AIM OF THE EXERCISE. Copy the data starting at the line containing "Where should I click to: Select" and ending at the line containing "pyautogui.click(x=321, y=82)", keeping every request line unchanged. Offset each click coordinate in the answers by -128.

Element lookup records.
....

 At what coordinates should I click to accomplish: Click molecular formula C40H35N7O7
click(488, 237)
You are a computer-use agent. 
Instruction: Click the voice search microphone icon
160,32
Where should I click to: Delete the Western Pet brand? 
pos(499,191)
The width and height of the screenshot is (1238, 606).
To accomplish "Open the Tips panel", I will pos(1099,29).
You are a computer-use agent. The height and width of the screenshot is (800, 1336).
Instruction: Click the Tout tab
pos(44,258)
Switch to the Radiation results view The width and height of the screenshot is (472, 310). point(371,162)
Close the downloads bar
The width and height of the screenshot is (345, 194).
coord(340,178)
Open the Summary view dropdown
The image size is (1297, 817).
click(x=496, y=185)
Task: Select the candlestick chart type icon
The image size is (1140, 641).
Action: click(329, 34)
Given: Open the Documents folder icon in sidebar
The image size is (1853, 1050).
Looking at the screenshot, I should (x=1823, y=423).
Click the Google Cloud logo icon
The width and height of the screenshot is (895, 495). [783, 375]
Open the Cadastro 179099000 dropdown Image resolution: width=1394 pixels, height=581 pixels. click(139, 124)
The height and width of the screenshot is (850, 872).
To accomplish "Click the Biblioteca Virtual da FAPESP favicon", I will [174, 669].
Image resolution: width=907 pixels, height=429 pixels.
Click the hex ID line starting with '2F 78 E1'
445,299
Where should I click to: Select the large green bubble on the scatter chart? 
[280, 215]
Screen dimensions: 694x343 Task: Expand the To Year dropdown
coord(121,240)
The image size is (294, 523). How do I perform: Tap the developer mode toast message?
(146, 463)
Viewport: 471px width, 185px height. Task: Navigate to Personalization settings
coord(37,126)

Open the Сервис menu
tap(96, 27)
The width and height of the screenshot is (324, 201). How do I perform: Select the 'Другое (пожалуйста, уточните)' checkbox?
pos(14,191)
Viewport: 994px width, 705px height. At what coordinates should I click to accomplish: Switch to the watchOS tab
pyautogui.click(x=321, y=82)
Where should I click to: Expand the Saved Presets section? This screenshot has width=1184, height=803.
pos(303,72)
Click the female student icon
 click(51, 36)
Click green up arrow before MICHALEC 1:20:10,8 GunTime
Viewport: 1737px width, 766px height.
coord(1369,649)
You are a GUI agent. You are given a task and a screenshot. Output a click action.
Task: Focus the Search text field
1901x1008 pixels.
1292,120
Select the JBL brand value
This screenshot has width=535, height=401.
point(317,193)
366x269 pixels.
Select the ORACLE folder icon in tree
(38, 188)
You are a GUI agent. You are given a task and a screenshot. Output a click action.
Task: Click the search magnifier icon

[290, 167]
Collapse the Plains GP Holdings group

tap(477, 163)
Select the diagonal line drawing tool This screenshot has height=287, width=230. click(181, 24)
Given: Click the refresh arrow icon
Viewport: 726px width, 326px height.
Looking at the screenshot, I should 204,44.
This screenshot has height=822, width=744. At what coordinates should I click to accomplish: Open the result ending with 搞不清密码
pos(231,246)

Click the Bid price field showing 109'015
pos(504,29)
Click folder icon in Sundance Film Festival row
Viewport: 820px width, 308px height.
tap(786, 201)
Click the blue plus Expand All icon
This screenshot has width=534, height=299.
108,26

....

CORRECT OUTPUT.
Where should I click to: Select the large green bubble on the scatter chart? 
[152, 87]
Screen dimensions: 694x343 Task: Expand the To Year dropdown
coord(-7,112)
The image size is (294, 523). How do I perform: Tap the developer mode toast message?
(18, 335)
Viewport: 471px width, 185px height. Task: Navigate to Personalization settings
coord(-91,-2)

Open the Сервис menu
tap(-32, -101)
The width and height of the screenshot is (324, 201). How do I perform: Select the 'Другое (пожалуйста, уточните)' checkbox?
pos(-114,63)
Viewport: 994px width, 705px height. At what coordinates should I click to accomplish: Switch to the watchOS tab
pyautogui.click(x=193, y=-46)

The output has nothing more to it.